Files
foreman/docs/adr/0005-webhook-protocol.md
T
2026-05-23 16:41:20 -04:00

64 lines
2.2 KiB
Markdown

# ADR-0005: Webhook state-update protocol
**Status:** Accepted — 2026-05-23
## Context
Async callers (ADR-0004) need to know how their job is progressing without
polling. The requirement: periodically push state updates
(`queued → loading → working → done`) and deliver results/artifacts on
completion.
## Decision
When a job is submitted with `state_webhook_url`, foreman POSTs a JSON event to
that URL on every state transition.
### Event payload
```json
{
"job_id": "01J...",
"state": "loading",
"previous_state": "queued",
"timestamp": "2026-05-23T12:00:00Z",
"model": "qwen3.6:35b",
"attempt": 1,
"error": null,
"result": null,
"artifacts": null
}
```
- `state`: one of `queued`, `loading`, `working`, `done`, `failed`.
- On `done`: `result` holds the completion (native-Ollama-shaped) and `artifacts`
holds artifact references (ADR-0006).
- On `failed`: `error` holds a message; `result` is null.
### Delivery semantics
- **At-least-once.** Callers must be idempotent on `job_id` + `state`. A missed
webhook can always be reconciled via `GET /jobs/{id}` (ADR-0004).
- **Retry with backoff** on non-2xx or connection failure, bounded attempts, then
the event is dropped (the job state itself is unaffected and remains queryable).

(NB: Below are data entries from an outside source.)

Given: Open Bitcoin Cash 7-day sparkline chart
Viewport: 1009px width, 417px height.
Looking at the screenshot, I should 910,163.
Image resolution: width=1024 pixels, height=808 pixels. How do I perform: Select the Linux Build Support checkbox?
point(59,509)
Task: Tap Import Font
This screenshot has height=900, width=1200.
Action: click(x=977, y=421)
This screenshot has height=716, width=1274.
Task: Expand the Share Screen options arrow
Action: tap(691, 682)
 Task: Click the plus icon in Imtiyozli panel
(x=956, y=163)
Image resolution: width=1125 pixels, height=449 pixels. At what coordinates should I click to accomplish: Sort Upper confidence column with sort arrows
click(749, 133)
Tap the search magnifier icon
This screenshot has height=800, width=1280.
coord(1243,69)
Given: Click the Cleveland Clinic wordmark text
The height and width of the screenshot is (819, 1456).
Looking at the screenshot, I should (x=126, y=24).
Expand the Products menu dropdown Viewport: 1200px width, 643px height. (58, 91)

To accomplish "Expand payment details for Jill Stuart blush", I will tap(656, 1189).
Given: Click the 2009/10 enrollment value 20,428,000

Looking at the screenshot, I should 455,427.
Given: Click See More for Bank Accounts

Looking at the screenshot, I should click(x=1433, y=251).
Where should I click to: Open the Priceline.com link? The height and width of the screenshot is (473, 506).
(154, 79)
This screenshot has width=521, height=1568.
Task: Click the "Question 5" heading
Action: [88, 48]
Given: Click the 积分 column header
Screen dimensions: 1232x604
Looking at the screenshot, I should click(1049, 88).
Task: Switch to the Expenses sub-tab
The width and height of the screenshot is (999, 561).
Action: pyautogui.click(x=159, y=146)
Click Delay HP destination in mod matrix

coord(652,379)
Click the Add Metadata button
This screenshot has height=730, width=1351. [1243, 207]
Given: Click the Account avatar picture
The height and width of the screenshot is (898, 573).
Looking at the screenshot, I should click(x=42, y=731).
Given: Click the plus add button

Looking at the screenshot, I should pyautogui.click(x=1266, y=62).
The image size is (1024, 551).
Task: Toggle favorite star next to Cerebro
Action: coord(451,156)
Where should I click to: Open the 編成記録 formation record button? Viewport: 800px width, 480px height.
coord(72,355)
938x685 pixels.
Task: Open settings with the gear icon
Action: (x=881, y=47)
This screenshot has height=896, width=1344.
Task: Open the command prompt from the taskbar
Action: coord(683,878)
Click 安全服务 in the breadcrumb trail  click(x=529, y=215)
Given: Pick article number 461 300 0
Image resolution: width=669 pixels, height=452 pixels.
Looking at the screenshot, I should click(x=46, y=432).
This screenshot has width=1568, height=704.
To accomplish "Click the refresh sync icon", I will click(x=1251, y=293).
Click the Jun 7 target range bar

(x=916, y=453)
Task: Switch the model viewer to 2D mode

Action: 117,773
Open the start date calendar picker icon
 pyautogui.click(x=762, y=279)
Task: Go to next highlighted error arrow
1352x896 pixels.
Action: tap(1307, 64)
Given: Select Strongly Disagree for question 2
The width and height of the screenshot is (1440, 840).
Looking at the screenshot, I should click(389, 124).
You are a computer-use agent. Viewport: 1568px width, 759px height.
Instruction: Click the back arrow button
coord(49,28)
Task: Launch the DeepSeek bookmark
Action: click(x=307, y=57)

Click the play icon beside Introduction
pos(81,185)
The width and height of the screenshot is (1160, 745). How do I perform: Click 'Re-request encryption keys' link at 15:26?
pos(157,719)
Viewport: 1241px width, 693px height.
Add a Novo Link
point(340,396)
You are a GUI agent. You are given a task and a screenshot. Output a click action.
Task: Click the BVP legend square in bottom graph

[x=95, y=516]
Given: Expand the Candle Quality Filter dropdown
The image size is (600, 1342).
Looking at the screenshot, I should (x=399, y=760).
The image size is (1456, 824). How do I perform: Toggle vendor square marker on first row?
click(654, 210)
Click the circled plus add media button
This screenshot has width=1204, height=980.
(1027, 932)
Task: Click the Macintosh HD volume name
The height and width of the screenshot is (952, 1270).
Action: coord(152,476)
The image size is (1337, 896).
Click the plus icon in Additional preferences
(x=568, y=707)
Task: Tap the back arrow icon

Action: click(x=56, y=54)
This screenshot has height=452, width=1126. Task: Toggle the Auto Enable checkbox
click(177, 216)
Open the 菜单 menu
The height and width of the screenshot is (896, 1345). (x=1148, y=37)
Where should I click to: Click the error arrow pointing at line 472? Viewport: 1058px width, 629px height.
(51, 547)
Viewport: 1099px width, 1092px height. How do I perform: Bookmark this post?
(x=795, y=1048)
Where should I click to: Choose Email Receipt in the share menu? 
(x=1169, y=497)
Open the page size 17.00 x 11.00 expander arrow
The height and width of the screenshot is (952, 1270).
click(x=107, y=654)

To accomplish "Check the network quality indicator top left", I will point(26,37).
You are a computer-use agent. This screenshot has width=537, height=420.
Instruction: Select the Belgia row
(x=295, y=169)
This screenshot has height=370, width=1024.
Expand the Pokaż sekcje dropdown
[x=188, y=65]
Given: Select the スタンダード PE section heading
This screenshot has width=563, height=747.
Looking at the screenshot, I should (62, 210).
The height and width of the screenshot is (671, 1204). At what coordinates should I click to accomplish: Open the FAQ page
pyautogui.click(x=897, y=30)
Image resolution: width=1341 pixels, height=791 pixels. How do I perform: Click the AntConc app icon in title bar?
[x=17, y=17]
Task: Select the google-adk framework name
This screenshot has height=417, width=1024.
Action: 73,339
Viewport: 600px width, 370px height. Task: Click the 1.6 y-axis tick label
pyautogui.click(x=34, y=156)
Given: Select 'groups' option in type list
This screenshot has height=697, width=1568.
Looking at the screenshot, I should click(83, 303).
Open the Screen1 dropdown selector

- **Ordering is not guaranteed** across retries; `previous_state` + `timestamp`
let callers order/deduplicate.
- **Optional HMAC signing:** if a webhook secret is configured, foreman sends an
`X-Foreman-Signature` header (HMAC-SHA256 of the body) so receivers can verify
authenticity. Off by default; recommended once foreman is reachable beyond a
fully trusted network.
## Consequences
- Callers get push observability with a polling fallback.
- Idempotency is pushed onto the caller — documented as a hard requirement.
- Webhook delivery is decoupled from job execution: a flaky receiver never blocks
or fails the job.
## Alternatives considered
- **Polling only.** Simpler for foreman, worse for callers; rejected since
webhooks were an explicit requirement. (Polling is still available as fallback.)
- **WebSocket/SSE for state.** Heavier; SSE is reserved for token streaming on the
sync surface (ADR-0012), not job-state fan-out.